### [Work instruction]
Look through the records below, count the lines with the word "computer", and reply with only the number.

### [Information]

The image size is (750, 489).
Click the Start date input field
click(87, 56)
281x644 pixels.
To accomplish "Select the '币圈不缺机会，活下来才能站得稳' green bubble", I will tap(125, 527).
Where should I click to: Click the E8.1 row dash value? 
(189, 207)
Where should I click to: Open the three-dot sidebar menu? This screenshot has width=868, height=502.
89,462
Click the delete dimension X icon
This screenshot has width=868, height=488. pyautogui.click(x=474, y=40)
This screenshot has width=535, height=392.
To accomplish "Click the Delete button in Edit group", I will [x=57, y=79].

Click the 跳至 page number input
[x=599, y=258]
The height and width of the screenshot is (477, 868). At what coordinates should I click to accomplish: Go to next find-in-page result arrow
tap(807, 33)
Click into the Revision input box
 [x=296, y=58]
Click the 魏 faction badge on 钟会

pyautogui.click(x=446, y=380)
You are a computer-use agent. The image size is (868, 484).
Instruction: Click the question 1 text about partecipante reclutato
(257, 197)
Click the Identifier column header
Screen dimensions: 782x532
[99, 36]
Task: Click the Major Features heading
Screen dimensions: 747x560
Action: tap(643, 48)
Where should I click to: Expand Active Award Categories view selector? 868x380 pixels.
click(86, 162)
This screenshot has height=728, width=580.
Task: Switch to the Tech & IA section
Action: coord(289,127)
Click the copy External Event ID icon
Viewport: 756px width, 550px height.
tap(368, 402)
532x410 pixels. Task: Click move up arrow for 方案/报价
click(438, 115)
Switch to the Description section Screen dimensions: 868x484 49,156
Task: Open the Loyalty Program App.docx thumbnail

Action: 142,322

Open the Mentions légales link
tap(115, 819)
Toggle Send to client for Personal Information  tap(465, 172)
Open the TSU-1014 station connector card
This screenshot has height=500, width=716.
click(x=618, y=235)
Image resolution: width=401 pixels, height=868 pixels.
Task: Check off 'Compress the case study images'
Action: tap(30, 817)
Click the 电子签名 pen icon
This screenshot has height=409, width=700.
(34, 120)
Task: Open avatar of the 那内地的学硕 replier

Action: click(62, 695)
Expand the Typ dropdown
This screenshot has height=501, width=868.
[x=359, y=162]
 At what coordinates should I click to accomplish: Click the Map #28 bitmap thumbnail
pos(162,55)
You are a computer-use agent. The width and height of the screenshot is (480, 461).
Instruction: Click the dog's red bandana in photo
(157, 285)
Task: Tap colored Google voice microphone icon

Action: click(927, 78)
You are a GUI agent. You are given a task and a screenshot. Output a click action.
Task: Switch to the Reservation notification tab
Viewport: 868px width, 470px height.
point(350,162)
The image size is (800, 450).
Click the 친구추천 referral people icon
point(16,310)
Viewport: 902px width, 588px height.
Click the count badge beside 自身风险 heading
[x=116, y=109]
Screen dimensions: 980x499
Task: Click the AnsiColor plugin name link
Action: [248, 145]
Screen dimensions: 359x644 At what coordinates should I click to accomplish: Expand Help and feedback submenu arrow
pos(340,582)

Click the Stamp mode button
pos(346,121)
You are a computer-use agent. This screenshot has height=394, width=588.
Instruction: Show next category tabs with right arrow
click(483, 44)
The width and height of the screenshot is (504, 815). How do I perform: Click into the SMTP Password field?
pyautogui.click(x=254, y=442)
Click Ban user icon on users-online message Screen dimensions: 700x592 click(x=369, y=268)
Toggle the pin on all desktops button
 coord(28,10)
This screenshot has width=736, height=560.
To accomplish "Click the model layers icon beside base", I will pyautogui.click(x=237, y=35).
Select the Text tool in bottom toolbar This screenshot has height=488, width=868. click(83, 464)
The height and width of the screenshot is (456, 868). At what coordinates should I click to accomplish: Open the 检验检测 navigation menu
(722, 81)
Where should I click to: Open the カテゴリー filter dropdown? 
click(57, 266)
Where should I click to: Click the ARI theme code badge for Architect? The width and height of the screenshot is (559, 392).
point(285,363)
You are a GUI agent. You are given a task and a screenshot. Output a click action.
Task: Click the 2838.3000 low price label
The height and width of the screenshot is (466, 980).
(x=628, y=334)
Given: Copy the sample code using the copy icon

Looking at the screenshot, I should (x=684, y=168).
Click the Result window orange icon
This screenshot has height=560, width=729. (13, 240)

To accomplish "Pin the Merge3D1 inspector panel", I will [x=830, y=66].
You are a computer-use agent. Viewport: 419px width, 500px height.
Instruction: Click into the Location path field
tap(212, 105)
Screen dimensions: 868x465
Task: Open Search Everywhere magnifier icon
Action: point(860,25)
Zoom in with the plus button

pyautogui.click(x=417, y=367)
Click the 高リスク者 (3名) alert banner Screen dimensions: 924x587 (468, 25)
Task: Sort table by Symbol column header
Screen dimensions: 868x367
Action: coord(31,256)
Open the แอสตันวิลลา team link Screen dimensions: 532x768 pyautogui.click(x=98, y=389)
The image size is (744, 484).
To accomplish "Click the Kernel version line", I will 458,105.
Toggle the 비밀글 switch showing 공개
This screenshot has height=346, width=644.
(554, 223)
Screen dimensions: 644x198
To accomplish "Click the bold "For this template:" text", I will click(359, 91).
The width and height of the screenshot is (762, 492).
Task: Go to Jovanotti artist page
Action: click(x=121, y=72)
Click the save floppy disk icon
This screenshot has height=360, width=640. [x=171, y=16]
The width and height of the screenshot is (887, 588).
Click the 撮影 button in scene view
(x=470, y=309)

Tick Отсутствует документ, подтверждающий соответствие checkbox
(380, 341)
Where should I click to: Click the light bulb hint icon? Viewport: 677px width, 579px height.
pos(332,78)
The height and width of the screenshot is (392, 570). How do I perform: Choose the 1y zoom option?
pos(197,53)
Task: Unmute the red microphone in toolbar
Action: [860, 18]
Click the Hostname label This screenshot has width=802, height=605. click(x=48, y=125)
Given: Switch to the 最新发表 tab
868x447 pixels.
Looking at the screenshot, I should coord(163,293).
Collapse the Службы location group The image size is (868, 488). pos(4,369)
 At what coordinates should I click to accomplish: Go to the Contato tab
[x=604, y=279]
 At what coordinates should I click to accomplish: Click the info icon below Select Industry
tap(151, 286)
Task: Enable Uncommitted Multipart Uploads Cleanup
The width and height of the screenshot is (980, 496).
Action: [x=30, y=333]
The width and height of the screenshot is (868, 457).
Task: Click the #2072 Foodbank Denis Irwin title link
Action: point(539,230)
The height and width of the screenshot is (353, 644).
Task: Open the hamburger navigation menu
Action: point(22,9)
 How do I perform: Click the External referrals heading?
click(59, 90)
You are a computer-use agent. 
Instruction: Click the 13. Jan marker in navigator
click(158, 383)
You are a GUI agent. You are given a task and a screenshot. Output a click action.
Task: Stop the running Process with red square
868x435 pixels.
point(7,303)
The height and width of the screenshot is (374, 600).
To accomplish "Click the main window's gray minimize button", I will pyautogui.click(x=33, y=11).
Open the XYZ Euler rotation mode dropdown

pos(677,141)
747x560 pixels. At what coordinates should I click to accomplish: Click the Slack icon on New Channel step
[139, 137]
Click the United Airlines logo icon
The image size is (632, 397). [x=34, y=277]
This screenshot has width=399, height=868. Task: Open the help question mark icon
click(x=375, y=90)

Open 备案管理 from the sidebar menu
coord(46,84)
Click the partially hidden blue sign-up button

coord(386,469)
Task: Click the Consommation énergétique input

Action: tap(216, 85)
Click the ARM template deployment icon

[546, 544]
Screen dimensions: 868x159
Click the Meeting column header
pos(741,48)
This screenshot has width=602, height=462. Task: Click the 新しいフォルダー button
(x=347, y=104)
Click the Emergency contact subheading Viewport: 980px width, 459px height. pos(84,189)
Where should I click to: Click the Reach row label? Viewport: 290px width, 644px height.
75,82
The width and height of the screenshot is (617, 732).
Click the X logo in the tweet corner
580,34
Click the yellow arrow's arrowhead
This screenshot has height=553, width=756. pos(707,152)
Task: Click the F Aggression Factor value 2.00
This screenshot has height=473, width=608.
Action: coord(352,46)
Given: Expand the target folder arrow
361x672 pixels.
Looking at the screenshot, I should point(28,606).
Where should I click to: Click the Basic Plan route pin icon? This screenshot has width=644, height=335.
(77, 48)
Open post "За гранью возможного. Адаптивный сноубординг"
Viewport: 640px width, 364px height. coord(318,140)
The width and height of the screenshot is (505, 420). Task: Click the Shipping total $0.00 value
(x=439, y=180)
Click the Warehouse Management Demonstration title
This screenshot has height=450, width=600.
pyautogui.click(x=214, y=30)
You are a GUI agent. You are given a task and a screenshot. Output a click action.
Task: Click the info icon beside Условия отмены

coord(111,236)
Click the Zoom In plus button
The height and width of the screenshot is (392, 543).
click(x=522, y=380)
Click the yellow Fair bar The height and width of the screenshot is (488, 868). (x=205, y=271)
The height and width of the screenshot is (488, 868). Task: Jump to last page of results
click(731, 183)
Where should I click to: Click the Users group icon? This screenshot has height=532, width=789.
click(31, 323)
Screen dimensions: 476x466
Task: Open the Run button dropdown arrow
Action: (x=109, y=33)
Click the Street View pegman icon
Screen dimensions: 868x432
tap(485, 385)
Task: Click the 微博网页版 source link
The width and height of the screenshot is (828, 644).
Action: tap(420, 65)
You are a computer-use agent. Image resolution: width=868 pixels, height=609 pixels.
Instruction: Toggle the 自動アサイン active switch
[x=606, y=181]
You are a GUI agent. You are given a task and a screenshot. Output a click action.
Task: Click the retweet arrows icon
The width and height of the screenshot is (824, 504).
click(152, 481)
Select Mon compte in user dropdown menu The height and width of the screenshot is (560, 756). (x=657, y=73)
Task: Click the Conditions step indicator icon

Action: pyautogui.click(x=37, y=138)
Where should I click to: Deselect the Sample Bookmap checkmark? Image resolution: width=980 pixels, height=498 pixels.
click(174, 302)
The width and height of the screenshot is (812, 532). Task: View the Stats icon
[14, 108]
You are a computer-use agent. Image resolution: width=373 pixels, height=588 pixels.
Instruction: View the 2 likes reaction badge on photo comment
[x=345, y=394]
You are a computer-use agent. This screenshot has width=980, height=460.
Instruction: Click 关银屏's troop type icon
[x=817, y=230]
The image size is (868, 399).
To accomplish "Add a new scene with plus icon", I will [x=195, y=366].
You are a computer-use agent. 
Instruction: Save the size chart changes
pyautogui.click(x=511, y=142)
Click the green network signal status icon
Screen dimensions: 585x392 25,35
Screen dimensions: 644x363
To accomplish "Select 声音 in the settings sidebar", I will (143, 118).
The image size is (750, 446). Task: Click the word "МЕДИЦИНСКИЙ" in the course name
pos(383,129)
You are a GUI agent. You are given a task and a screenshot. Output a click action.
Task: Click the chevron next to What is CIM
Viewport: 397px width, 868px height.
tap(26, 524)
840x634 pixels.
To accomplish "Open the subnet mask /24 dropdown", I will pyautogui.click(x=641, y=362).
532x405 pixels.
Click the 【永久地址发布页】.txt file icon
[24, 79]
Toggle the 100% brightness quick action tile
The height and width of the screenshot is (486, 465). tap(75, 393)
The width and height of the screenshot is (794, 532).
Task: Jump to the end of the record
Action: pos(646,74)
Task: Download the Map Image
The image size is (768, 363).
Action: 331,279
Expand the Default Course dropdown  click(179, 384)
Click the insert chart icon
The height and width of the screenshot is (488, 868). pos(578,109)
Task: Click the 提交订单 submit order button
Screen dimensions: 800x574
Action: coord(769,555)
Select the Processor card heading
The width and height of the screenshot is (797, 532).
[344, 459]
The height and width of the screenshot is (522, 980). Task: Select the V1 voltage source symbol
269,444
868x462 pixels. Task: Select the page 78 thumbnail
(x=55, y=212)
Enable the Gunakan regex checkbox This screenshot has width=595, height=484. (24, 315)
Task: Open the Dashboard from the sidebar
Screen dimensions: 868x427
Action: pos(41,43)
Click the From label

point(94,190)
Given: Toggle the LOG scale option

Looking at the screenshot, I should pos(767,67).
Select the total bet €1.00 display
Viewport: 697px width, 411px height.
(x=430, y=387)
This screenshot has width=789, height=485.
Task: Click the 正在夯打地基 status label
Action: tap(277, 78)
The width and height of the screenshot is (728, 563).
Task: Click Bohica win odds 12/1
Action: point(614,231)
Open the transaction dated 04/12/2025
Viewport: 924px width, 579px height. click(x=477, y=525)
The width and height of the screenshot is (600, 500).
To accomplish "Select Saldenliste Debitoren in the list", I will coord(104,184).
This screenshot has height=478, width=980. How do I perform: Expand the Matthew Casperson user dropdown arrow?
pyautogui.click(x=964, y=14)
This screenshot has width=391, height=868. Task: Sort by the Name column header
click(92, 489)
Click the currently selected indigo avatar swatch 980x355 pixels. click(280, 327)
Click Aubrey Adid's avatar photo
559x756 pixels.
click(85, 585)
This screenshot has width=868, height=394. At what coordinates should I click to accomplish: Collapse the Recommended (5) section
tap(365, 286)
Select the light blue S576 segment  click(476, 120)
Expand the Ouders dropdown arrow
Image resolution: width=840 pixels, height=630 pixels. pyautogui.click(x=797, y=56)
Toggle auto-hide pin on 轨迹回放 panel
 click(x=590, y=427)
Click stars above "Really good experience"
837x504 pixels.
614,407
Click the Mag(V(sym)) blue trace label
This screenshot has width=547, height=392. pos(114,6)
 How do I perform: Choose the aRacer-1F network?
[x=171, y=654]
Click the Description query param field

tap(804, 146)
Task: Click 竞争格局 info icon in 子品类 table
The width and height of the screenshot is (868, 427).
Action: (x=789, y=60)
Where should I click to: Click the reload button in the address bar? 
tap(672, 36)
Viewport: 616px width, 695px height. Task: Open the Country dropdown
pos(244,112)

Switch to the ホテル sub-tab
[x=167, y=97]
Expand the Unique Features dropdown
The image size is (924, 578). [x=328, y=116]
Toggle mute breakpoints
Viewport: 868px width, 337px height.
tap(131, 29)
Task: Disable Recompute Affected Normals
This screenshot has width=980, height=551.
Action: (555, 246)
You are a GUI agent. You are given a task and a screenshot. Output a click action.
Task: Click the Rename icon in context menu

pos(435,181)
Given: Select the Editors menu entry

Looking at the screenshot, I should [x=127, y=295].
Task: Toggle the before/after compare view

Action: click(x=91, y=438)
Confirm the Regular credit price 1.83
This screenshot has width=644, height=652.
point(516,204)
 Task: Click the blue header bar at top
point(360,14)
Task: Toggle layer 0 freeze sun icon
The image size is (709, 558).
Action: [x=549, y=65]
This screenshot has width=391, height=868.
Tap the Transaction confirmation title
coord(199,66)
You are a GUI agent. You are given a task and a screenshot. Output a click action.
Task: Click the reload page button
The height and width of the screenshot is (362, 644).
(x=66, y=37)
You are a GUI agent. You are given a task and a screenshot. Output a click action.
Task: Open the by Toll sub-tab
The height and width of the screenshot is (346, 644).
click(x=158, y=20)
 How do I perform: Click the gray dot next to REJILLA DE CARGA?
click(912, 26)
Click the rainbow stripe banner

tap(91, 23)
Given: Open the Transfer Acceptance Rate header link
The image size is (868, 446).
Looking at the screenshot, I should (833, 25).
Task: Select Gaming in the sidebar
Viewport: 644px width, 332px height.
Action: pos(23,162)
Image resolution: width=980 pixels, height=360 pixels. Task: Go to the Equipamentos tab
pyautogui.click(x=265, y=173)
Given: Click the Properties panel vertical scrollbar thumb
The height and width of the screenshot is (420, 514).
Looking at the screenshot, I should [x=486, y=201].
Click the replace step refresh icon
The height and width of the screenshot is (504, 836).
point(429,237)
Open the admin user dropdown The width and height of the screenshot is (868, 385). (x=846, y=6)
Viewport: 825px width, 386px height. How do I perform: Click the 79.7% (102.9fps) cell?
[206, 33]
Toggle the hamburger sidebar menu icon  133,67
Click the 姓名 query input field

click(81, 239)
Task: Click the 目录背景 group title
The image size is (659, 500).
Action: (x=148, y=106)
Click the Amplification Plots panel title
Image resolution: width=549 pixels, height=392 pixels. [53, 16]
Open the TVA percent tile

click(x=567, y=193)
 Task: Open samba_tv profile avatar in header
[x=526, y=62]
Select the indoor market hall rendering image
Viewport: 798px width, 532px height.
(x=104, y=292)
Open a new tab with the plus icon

### [Result of this exercise]
9